Seven Mile Creek is a town in Juneau County, Wisconsin, United States. The population was 348 at the 2020 census.

==Geography==
According to the United States Census Bureau, the town has a total area of 36.4 square miles (94.2 km^{2}), all land.

==Demographics==
As of the census of 2000, there were 369 people, 136 households, and 99 families residing in the town. The population density was 10.1 people per square mile (3.9/km^{2}). There were 168 housing units at an average density of 4.6 per square mile (1.8/km^{2}). The racial makeup of the town was 98.10% White, 1.08% African American and 0.81% Native American. Hispanic or Latino of any race were 0.27% of the population.

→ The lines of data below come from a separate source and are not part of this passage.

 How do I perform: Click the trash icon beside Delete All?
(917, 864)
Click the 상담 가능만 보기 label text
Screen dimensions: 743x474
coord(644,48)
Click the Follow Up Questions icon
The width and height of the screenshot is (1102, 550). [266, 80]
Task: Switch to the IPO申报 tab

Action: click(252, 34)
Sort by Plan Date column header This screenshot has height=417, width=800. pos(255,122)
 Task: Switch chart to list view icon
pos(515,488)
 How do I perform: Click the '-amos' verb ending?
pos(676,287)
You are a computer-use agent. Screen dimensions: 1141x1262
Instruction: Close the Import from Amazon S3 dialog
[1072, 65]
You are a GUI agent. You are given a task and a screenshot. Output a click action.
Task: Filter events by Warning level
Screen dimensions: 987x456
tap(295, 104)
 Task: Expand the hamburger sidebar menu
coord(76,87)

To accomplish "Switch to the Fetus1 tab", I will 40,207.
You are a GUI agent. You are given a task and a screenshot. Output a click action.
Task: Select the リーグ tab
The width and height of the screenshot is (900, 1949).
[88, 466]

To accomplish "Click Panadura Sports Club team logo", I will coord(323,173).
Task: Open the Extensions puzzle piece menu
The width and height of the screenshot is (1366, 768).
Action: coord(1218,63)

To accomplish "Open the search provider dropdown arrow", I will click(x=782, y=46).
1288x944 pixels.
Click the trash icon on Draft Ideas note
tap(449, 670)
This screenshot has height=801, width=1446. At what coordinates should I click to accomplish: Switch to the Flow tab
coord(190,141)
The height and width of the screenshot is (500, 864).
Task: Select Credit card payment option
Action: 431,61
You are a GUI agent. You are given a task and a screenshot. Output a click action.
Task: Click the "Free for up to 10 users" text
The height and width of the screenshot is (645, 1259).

There were 136 households, out of which 31.6% had children under the age of 18 living with them, 57.4% were married couples living together, 5.9% had a female householder with no husband present, and 27.2% were non-families. 19.1% of all households were made up of individuals, and 8.8% had someone living alone who was 65 years of age or older. The average household size was 2.71 and the average family size was 3.06.

In the town, the population was spread out, with 27.6% under the age of 18, 6.2% from 18 to 24, 30.1% from 25 to 44, 23.6% from 45 to 64, and 12.5% who were 65 years of age or older. The median age was 38 years. For every 100 females, there were 109.7 males. For every 100 females age 18 and over, there were 100.8 males.

The median income for a household in the town was $36,731, and the median income for a family was $42,083. Males had a median income of $30,625 versus $19,375 for females. The per capita income for the town was $16,939. About 17.6% of families and 16.0% of the population were below the poverty line, including 14.1% of those under age 18 and 10.0% of those age 65 or over.